New pricing released today allows Internode customers in greenfield estates operated by Opticomm or OPENetworks to access pricing identical to its current NBN offerings.
The new products include an entry-level fibre service with 12 Mbps downstream and 1 Mbps upstream, starting at $49.95 with 30GB data quota.
Other prices would also fall into line with those offered on the NBN.
The changes bring prices for existing products with 30 GB of quota down $5 a month while introducing new 600 GB and terabyte monthly quotas, up from a previous ceiling of 200 GB.
The price changes come a month after Internode also increased the upload speeds for each tier product, bringing them into line with the NBN.
They came as a result of greenfields fibre operators tweaking their wholesale products to compete on the same level as the NBN.
Although OPENetworks and Opticomm offer wholesale prices on average $4 a month cheaper than those currently offered by NBN Co, demand for similar upload speeds and services from developers and retail service providers appeared to cause the shift.
"They don't have to be in lock-step with the NBN, it's nice that they've come close enough together to allow us to do that," Internode product manager Jim Kellett told iTnews.
A spokesman for iiNet said pricing changes for its fibre greenfield products would also become available over the next month.
Phil Smith, general manager of regulatory and carrier relations at Opticomm, said it was only a matter of time before the other eight of its ten signed retail service providers also fell into line.
"We've been pressuring the retail service providers to bring their pricing in line," he said.
"All of the retailers I've spoken to recently have said they want to do alignment."
TransACT CEO Ivan Slavich said his company was also revising its wholesale pricing for fibre greenfield estates but found it difficult to match NBN Co.

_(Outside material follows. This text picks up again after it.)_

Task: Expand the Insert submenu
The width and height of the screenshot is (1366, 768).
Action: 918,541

Though the networks operated by Opticomm and OPENetworks are unlikely to come under scrutiny from the Federal Government's level-playing field legislation, Slavich has continued to seek an exemption for expansion of TransACT's fibre network in Canberra's Molonglo Valley.
Failure to gain the exemption from the legislation could halt fibre expansion in the area and subject the networks to a forthcoming declaration of non-NBN fibre services by the competition watchdog.

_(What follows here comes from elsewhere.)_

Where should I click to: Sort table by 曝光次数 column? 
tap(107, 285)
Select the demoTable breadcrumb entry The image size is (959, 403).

"We would have to contemplate what we do in that situation if we don't gain an exemption," Slavich said.
Telstra this week gained its own exemptions from the legislation for the South Brisbane development and 118 Velocity fibre estates, opening the latter developments to retail competition for the first time.
It is expected the move could spark re-negotiation of pricing for Telstra's fibre wholesale product.